[Task instructions]:
Every line below must be given again exactly.

=-=-=-=-=

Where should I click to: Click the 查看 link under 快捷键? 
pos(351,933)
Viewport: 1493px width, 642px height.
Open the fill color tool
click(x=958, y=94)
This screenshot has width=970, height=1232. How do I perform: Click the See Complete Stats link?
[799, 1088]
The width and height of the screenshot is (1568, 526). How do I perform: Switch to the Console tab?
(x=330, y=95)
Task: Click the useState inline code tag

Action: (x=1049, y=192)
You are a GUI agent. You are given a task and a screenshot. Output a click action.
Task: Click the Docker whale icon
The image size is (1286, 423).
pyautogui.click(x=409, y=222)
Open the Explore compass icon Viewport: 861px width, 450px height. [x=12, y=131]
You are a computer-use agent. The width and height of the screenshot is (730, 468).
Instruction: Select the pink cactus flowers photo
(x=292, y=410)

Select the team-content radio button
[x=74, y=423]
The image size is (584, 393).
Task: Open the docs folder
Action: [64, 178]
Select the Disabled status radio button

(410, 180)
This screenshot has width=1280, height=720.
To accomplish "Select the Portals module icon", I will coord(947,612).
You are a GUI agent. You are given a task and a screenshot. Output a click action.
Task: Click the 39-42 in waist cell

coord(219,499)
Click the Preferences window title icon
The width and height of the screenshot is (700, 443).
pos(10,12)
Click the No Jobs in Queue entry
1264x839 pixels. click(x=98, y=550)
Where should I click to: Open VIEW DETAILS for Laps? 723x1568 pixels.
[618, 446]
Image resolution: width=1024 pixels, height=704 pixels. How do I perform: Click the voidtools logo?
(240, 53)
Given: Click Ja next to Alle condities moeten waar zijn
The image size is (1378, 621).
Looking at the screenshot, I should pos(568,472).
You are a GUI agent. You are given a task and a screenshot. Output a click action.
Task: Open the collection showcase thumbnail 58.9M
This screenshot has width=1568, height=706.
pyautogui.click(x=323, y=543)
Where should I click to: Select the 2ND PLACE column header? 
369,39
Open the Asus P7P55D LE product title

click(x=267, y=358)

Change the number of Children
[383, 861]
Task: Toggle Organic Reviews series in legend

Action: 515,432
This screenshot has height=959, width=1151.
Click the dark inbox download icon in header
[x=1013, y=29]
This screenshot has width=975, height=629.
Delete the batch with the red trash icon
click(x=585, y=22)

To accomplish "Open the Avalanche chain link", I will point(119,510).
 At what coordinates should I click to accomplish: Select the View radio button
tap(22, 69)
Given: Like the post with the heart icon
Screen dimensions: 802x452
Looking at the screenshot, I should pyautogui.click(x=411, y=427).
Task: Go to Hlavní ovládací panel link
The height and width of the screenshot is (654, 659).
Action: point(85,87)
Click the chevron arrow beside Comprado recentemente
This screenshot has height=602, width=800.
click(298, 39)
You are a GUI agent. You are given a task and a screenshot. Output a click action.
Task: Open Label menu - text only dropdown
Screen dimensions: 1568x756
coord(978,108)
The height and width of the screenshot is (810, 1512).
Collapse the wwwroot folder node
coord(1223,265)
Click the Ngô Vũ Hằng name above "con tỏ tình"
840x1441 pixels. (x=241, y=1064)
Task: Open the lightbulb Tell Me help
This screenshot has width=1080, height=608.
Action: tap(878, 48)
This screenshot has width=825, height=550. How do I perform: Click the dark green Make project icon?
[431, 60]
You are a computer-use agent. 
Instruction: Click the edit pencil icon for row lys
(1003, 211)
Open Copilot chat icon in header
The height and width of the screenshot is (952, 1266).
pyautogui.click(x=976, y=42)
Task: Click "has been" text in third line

=-=-=-=-=

[Task answer]:
Where should I click to: Click the 查看 link under 快捷键? 
pos(351,933)
Viewport: 1493px width, 642px height.
Open the fill color tool
click(x=958, y=94)
This screenshot has width=970, height=1232. How do I perform: Click the See Complete Stats link?
[799, 1088]
The width and height of the screenshot is (1568, 526). How do I perform: Switch to the Console tab?
(x=330, y=95)
Task: Click the useState inline code tag

Action: (x=1049, y=192)
You are a GUI agent. You are given a task and a screenshot. Output a click action.
Task: Click the Docker whale icon
The image size is (1286, 423).
pyautogui.click(x=409, y=222)
Open the Explore compass icon Viewport: 861px width, 450px height. [x=12, y=131]
You are a computer-use agent. The width and height of the screenshot is (730, 468).
Instruction: Select the pink cactus flowers photo
(x=292, y=410)

Select the team-content radio button
[x=74, y=423]
The image size is (584, 393).
Task: Open the docs folder
Action: [64, 178]
Select the Disabled status radio button

(410, 180)
This screenshot has width=1280, height=720.
To accomplish "Select the Portals module icon", I will coord(947,612).
You are a GUI agent. You are given a task and a screenshot. Output a click action.
Task: Click the 39-42 in waist cell

coord(219,499)
Click the Preferences window title icon
The width and height of the screenshot is (700, 443).
pos(10,12)
Click the No Jobs in Queue entry
1264x839 pixels. click(x=98, y=550)
Where should I click to: Open VIEW DETAILS for Laps? 723x1568 pixels.
[618, 446]
Image resolution: width=1024 pixels, height=704 pixels. How do I perform: Click the voidtools logo?
(240, 53)
Given: Click Ja next to Alle condities moeten waar zijn
The image size is (1378, 621).
Looking at the screenshot, I should pos(568,472).
You are a GUI agent. You are given a task and a screenshot. Output a click action.
Task: Open the collection showcase thumbnail 58.9M
This screenshot has width=1568, height=706.
pyautogui.click(x=323, y=543)
Where should I click to: Select the 2ND PLACE column header? 
369,39
Open the Asus P7P55D LE product title

click(x=267, y=358)

Change the number of Children
[383, 861]
Task: Toggle Organic Reviews series in legend

Action: 515,432
This screenshot has height=959, width=1151.
Click the dark inbox download icon in header
[x=1013, y=29]
This screenshot has width=975, height=629.
Delete the batch with the red trash icon
click(x=585, y=22)

To accomplish "Open the Avalanche chain link", I will point(119,510).
 At what coordinates should I click to accomplish: Select the View radio button
tap(22, 69)
Given: Like the post with the heart icon
Screen dimensions: 802x452
Looking at the screenshot, I should pyautogui.click(x=411, y=427).
Task: Go to Hlavní ovládací panel link
The height and width of the screenshot is (654, 659).
Action: point(85,87)
Click the chevron arrow beside Comprado recentemente
This screenshot has height=602, width=800.
click(298, 39)
You are a GUI agent. You are given a task and a screenshot. Output a click action.
Task: Open Label menu - text only dropdown
Screen dimensions: 1568x756
coord(978,108)
The height and width of the screenshot is (810, 1512).
Collapse the wwwroot folder node
coord(1223,265)
Click the Ngô Vũ Hằng name above "con tỏ tình"
840x1441 pixels. (x=241, y=1064)
Task: Open the lightbulb Tell Me help
This screenshot has width=1080, height=608.
Action: tap(878, 48)
This screenshot has width=825, height=550. How do I perform: Click the dark green Make project icon?
[431, 60]
You are a computer-use agent. 
Instruction: Click the edit pencil icon for row lys
(1003, 211)
Open Copilot chat icon in header
The height and width of the screenshot is (952, 1266).
pyautogui.click(x=976, y=42)
Task: Click "has been" text in third line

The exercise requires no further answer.